Whether or not the project makes good economic or environmental sense remains to be seen; however we do know a couple of things: the lower Delaware is as healthy now as it has been in the past 50 years. Sometime in the late 40s, according to Steve Conn's terrific book Metropolitan Philadelphia, the river died. Happily the death of industry in the workshop of the world allowed the river to recover -- and now, though it is maintenance-dredged every year, wildlife and marine species, including the feted shad, are on their way back. Second, we know that the Port is on the upswing, containerized cargo tonnage up 14% last year, for example. The folks that run the place are in the unique position of being entrepreneurial, aggressive bureaucrats and right now they're drumming up business wherever they can find it. Philly is the largest importer of Chilean and other South American fruit, and has huge business in cocoa beans, clementines, paper products, and meat and other food from the South Pacific. Lines to Europe have opened -- and ones to the Far East are on the way. All those ugly warehouses and some of the great old white stone finger-piers are filled with products. Peak in on your way to the Ikea.

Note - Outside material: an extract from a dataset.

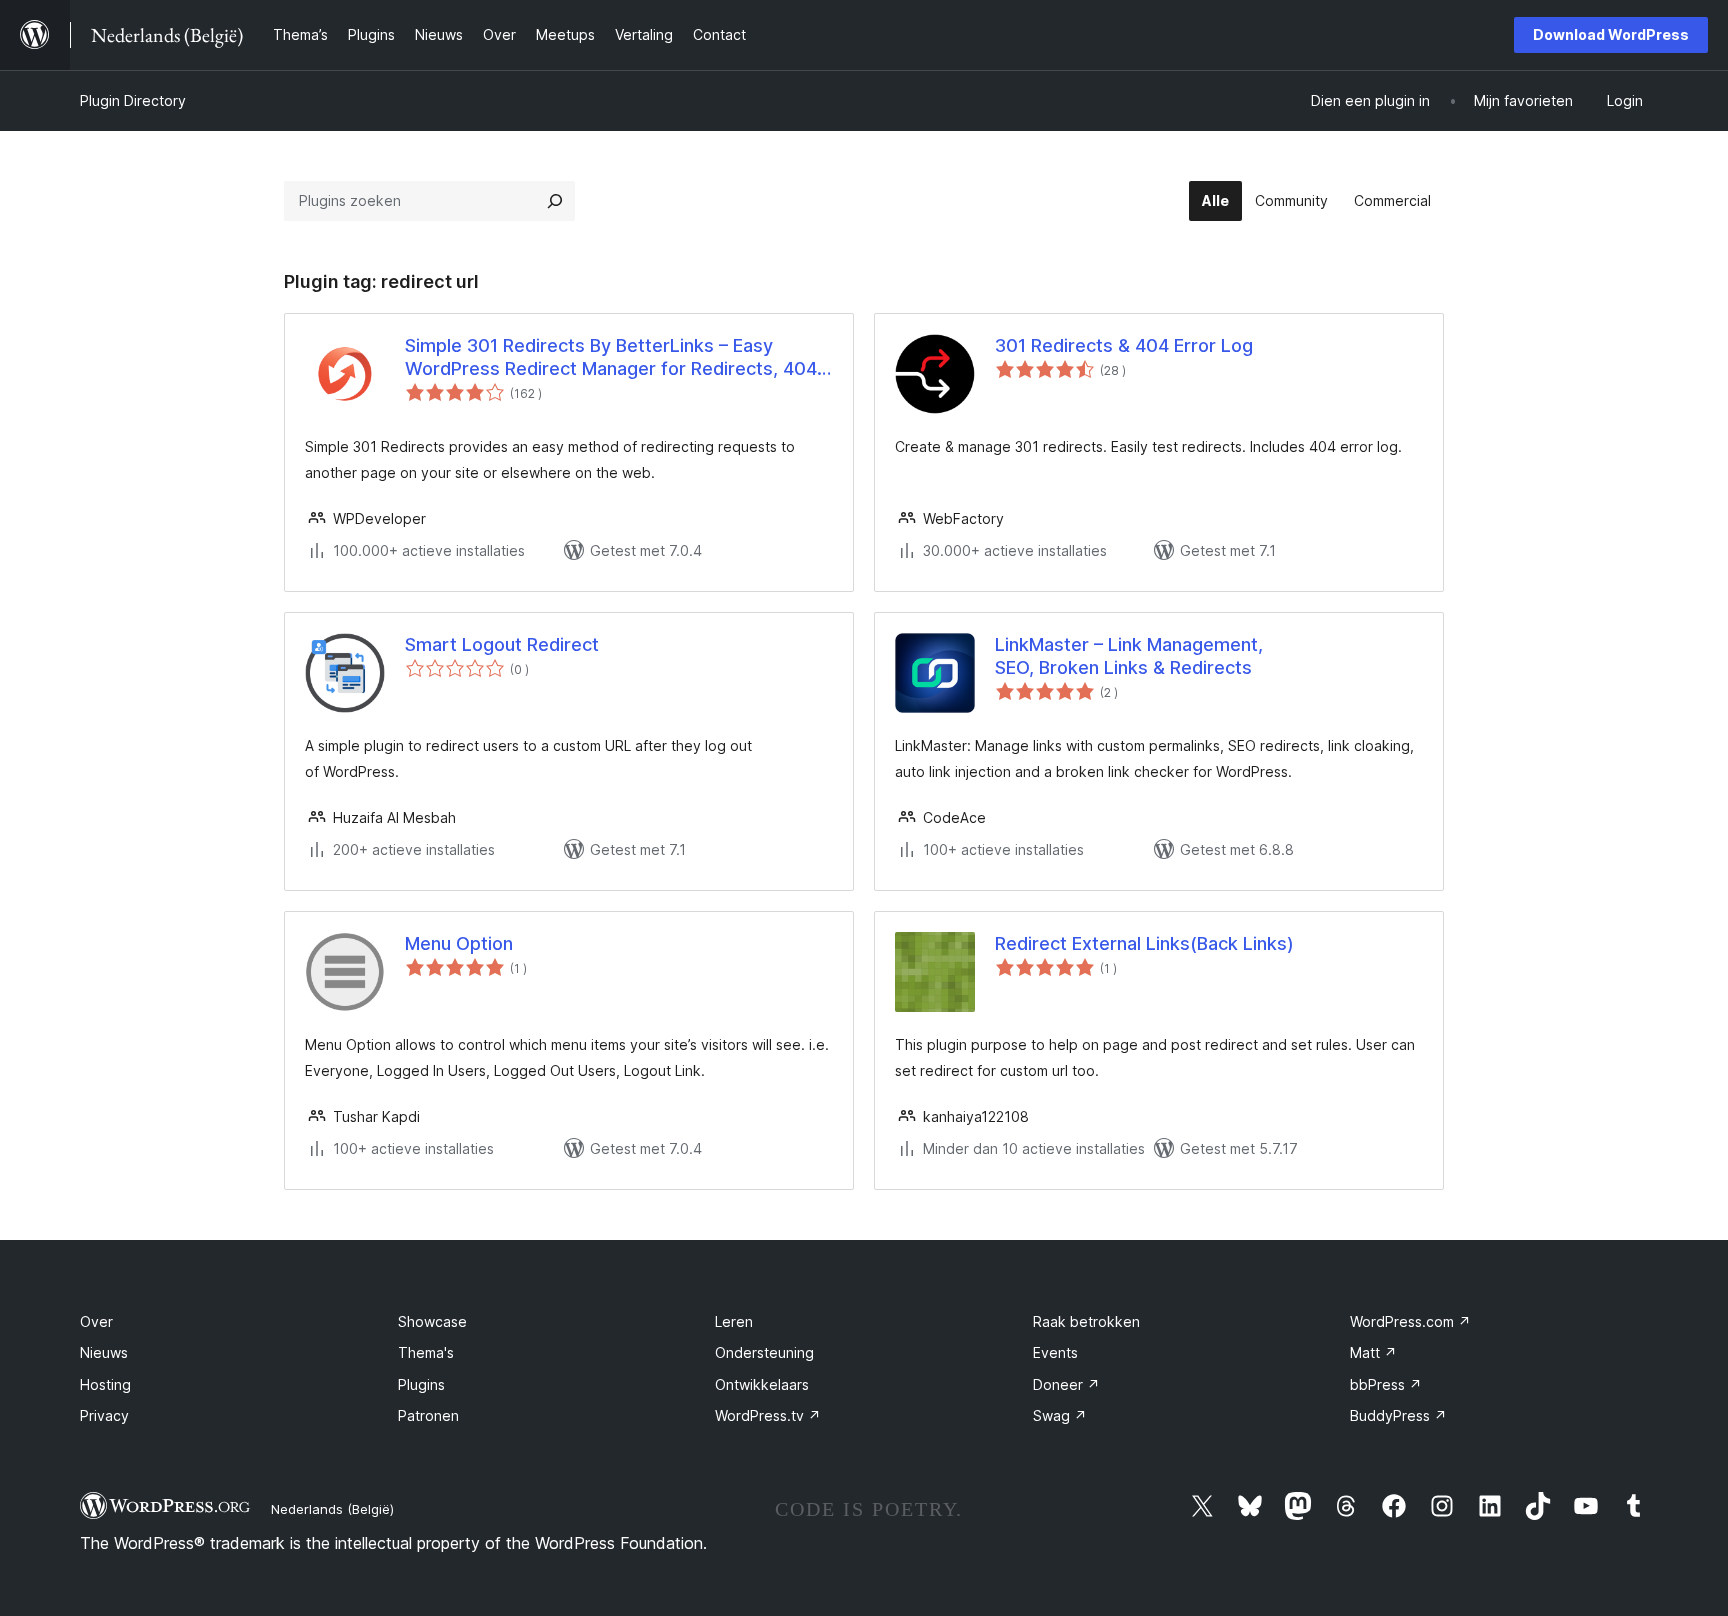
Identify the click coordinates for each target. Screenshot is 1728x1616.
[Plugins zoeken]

All that said, Ed Rendell is pretty crafty when he decides how to throw around money and political capital and so last month's announcement should be read as a message. I recall the terrible uproar over the building of the convention center -- clearly it was a lousy bang for the buck, a waste of public money, a gift to unions and big contractors. While all that may be true, Rendell's support for the Convention Center (which he didn't build but took credit for finishing) and subsequent investment in hotels was almost purely symbolic. It was a message, an act of faith, a sign. Billions upon billions in public and private investment have followed. Would it have happened without Ed's initial "shot in the arm?" Hard to say exactly, but Ed's dollars were the first in. So it is now with the Port, which has hopes to expand north and south of Packer Avenue (south onto "Southport," really that gorgeous tip of the Navy Yard, arguably the best waterfront land in Philadelphia and recently home to an Eagle's nest). Ed's got early money in on this one and the agreement to dredge is meant as a sign to the shipping industry that Philly's for real: invest, bring your steamship lines, come and see how nimble our longshoremen can be. Moreover, there's $300 million in infrastructure upgrades in the package, not much to build anything ambitious but enough to send a signal.

B. Love and I visited Packer Avenue Marine Terminal Wednesday morning with Port's Director of Communications, Joe Menta. We had a good time, chatting about breakbulk cargoes and container cranes and ships that must wait for high tide. We smiled at the security officers. We stood under the Walt Whitman Bridge. Longshoremen worked -- unloading mystery containers from the Hamburg-Süd ship and steel off another. Steel in a temporary warehouse was being loaded on to CSX freight cars. It was a powerful contemporary industrial scene, as you can see.